Reproduce every one of the records below verbatim, keeping each line unchanged.

* start Extracted material *

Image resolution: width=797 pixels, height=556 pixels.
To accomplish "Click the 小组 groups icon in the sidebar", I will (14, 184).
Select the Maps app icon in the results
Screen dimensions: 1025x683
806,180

* end Extracted material *

**Expected answer:**
Image resolution: width=797 pixels, height=556 pixels.
To accomplish "Click the 小组 groups icon in the sidebar", I will (14, 184).
Select the Maps app icon in the results
Screen dimensions: 1025x683
806,180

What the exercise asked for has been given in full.